Why the key to successful interpretation is knowing your visitors
25/03/2019 By Why the key to successful interpretation is knowing your visitors
Museums rely on their visitors to survive. To deliver an enjoyable and engaging visitor experience, museums must be able to understand their visitors’ motivations, behaviours, needs and wants. Visitor research highlights potential barriers to engagement and enjoyment to inform future interpretative decisions.
Successful interpretation is needed to make museums and their collections accessible to their visitors as well as encouraging visitors to look beyond what is in front of them. Interpretation is equally as important whether for a permanent collection or temporary exhibition.
Central to successful interpretation is knowing your visitor. Visitor research allows you to understand your audience and cater to their wants and needs. It also identifies barriers (to learning, usability, motivation) and helps to develop relationships to widen your audience. Visitor research can uncover ways to improve visitor awareness as well as representation in displays; both of which can be used as evidence for funding bids, internal/external reporting and serve as institutional memory.
Four things to consider when producing interpretation:
- Always ensure you are writing for your audience rather than for yourself and like-minded people
- Acknowledge that your audience are not homogenous; each visitor will have different wants and needs
- Interpretation should be primarily audience driven but it should never be audience led
- Interpretative outcomes should meet the needs of your visitors and the project outcomes
Evaluation can provide insights into visitor behaviours, dwell times, motivations and demographics that help to inform future interpretive decisions. Generally speaking, evaluations come in a three stage cycle: front-end, formative and summative. Front- end evaluation establishes visitors’ prior knowledge and awareness, along with their expectations for their visit. Formative evaluation aids the design process by identifying possible barriers for visitors and further opportunities for engagement. The final stage, summative evaluation, measures the overall success of an exhibition to inform the development of future displays.
A combination of quantitative and qualitative methods can be used throughout the evaluation cycle, including visitor surveys, in-depth interviews and focus groups. Quantitative provides a larger sample size of statistical data displaying a majority viewpoint. Qualitative tells us why and provides a range of viewpoints.
Front-end evaluation can include literature reviews, visitor profile data and summative evaluations from similar projects. Formative evaluation can also include working panels and play testing to identify barriers to usability and learning directly into the development process. Lastly, summative evaluation can include visitor tracking, accompanied visits, exit interviews and focused interviews. These research methods establish if the project has met its objectives, what can be changed and what can be learnt for the future.

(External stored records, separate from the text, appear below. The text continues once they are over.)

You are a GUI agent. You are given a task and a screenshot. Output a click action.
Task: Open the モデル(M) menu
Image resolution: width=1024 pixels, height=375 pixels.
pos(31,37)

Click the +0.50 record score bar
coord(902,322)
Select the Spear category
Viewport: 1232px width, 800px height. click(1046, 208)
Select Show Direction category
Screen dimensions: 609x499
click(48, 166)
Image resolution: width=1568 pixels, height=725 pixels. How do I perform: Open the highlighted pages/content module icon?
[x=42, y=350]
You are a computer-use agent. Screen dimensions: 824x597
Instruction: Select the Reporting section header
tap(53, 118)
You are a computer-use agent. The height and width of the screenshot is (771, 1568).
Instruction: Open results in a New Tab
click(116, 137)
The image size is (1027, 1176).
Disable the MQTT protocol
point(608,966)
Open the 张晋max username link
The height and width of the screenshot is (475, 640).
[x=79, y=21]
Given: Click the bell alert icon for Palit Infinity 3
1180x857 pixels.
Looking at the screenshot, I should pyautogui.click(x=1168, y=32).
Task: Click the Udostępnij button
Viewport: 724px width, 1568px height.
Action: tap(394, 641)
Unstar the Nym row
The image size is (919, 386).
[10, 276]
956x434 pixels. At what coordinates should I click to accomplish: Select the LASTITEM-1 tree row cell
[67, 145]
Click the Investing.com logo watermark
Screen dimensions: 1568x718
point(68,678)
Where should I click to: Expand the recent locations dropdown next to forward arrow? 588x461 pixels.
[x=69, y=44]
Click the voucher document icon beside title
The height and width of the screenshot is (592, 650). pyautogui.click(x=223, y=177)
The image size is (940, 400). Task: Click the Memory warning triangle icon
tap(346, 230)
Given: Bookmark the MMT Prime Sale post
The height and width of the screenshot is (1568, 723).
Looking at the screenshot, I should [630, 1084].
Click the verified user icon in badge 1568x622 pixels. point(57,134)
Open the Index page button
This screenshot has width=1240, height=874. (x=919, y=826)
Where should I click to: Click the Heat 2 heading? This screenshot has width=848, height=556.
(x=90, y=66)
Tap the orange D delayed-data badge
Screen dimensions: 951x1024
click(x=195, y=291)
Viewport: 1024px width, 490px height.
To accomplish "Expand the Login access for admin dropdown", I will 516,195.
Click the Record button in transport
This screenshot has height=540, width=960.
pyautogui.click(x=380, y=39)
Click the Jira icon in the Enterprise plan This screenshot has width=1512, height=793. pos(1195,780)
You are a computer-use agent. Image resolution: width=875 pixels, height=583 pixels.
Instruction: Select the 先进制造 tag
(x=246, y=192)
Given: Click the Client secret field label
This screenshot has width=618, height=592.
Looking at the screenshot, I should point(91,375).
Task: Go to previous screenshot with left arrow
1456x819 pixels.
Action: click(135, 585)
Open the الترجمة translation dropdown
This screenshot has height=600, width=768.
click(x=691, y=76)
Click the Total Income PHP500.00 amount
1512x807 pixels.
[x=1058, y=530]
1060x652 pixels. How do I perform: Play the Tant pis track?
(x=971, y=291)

Visitor research can be collected by:
- In-house audience development teams whose specific job centres around audience needs
- Museum staff who conduct visitor research as part of their role
- Partnerships with academic institutions
- Low-tech methods (self-completion forms, comment cards, volunteers)
- Consultants
When considering interpretation, it is imperative to fit your target audience(s) whilst being careful not to alienate potential audiences. When producing interpretive text, it should be clear, concise and to the point.
Here are six general rules to follow when producing interpretation panels/labels:
- Establish a text hierarchy and stick to it
- For general audiences keep to a reading age of 12
- Keep object labels to a word count of between 50-80
- Interpretation panels will vary in length. A maximum word count of 200 for an A1 sized panel is ideal.
- Be careful not to include assumed knowledge or jargon
- Be cautious not to write from a perspective that may alienate audiences
Successful interpretation enables your collections to be engaging, enjoyable and appealing to visitors.